* DATA RECORDS

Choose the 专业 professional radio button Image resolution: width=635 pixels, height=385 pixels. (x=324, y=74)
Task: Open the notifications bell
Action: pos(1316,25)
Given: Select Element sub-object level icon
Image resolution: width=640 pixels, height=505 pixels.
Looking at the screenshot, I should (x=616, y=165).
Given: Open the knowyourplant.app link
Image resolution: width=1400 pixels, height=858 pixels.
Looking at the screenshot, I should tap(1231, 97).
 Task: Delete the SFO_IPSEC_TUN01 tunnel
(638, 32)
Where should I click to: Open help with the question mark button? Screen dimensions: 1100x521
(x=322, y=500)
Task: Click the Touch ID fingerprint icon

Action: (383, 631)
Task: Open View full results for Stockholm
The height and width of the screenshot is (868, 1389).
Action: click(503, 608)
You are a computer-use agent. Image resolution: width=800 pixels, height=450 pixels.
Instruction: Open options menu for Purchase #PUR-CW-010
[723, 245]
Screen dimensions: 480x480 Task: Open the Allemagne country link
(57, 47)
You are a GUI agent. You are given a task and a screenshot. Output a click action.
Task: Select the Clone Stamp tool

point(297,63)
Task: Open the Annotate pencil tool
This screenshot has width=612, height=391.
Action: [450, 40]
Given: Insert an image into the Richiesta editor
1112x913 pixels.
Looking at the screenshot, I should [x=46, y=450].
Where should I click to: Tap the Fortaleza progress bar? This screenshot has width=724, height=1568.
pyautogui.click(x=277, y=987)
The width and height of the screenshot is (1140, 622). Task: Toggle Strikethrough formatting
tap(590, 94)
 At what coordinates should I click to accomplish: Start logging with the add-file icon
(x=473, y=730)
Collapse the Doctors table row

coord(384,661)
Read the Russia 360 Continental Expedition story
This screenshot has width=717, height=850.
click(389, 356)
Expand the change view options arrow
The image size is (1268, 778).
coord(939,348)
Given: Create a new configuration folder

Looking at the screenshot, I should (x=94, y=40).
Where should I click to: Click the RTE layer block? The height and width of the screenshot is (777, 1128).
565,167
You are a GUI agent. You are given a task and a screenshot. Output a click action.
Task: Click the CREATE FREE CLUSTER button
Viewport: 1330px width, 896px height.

* ABOUT THIS TASK
Nothing but the lines from the first line of the listing above through the line holding "Given: Open the knowyourplant.app link" should be reproduced, and each must match exactly.

* ANSWER AREA
Choose the 专业 professional radio button Image resolution: width=635 pixels, height=385 pixels. (x=324, y=74)
Task: Open the notifications bell
Action: pos(1316,25)
Given: Select Element sub-object level icon
Image resolution: width=640 pixels, height=505 pixels.
Looking at the screenshot, I should (x=616, y=165).
Given: Open the knowyourplant.app link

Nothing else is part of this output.